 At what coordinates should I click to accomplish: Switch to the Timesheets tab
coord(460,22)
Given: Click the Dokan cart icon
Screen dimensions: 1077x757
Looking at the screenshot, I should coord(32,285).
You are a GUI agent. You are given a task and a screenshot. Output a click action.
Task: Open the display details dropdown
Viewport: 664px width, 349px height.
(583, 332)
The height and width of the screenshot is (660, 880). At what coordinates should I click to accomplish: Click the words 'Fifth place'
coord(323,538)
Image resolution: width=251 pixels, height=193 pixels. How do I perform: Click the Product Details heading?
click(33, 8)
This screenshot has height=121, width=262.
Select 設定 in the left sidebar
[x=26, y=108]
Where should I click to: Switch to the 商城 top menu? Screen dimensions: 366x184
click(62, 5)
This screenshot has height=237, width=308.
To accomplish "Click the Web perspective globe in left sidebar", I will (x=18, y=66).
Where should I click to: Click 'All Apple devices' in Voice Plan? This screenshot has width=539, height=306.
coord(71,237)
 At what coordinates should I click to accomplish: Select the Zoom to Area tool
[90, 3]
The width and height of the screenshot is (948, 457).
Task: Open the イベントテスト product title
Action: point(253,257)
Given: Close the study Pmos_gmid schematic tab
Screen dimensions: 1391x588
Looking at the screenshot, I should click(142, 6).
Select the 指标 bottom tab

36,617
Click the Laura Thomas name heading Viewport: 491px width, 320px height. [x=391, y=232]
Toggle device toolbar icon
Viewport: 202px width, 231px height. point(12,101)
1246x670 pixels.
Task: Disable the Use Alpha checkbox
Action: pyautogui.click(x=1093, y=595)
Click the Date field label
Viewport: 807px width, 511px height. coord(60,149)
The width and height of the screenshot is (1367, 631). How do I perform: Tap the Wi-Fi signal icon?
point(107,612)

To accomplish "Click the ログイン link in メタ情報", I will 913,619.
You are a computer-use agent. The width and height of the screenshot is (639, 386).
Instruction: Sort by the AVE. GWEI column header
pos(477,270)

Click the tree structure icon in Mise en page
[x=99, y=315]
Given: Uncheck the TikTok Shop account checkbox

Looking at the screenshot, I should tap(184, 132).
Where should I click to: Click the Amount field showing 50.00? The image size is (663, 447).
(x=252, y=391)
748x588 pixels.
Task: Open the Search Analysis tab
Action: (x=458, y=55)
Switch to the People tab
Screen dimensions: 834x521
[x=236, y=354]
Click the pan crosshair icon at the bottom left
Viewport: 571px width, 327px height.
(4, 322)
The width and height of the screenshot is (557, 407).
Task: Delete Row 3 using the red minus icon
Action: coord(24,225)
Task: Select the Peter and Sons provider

※

WHAT YOU SHOULD DO: What you need to do is repeat every record above exactly.

FINISHED EXERCISE:
 At what coordinates should I click to accomplish: Switch to the Timesheets tab
coord(460,22)
Given: Click the Dokan cart icon
Screen dimensions: 1077x757
Looking at the screenshot, I should coord(32,285).
You are a GUI agent. You are given a task and a screenshot. Output a click action.
Task: Open the display details dropdown
Viewport: 664px width, 349px height.
(583, 332)
The height and width of the screenshot is (660, 880). At what coordinates should I click to accomplish: Click the words 'Fifth place'
coord(323,538)
Image resolution: width=251 pixels, height=193 pixels. How do I perform: Click the Product Details heading?
click(33, 8)
This screenshot has height=121, width=262.
Select 設定 in the left sidebar
[x=26, y=108]
Where should I click to: Switch to the 商城 top menu? Screen dimensions: 366x184
click(62, 5)
This screenshot has height=237, width=308.
To accomplish "Click the Web perspective globe in left sidebar", I will (x=18, y=66).
Where should I click to: Click 'All Apple devices' in Voice Plan? This screenshot has width=539, height=306.
coord(71,237)
 At what coordinates should I click to accomplish: Select the Zoom to Area tool
[90, 3]
The width and height of the screenshot is (948, 457).
Task: Open the イベントテスト product title
Action: point(253,257)
Given: Close the study Pmos_gmid schematic tab
Screen dimensions: 1391x588
Looking at the screenshot, I should click(142, 6).
Select the 指标 bottom tab

36,617
Click the Laura Thomas name heading Viewport: 491px width, 320px height. [x=391, y=232]
Toggle device toolbar icon
Viewport: 202px width, 231px height. point(12,101)
1246x670 pixels.
Task: Disable the Use Alpha checkbox
Action: pyautogui.click(x=1093, y=595)
Click the Date field label
Viewport: 807px width, 511px height. coord(60,149)
The width and height of the screenshot is (1367, 631). How do I perform: Tap the Wi-Fi signal icon?
point(107,612)

To accomplish "Click the ログイン link in メタ情報", I will 913,619.
You are a computer-use agent. The width and height of the screenshot is (639, 386).
Instruction: Sort by the AVE. GWEI column header
pos(477,270)

Click the tree structure icon in Mise en page
[x=99, y=315]
Given: Uncheck the TikTok Shop account checkbox

Looking at the screenshot, I should tap(184, 132).
Where should I click to: Click the Amount field showing 50.00? The image size is (663, 447).
(x=252, y=391)
748x588 pixels.
Task: Open the Search Analysis tab
Action: (x=458, y=55)
Switch to the People tab
Screen dimensions: 834x521
[x=236, y=354]
Click the pan crosshair icon at the bottom left
Viewport: 571px width, 327px height.
(4, 322)
The width and height of the screenshot is (557, 407).
Task: Delete Row 3 using the red minus icon
Action: coord(24,225)
Task: Select the Peter and Sons provider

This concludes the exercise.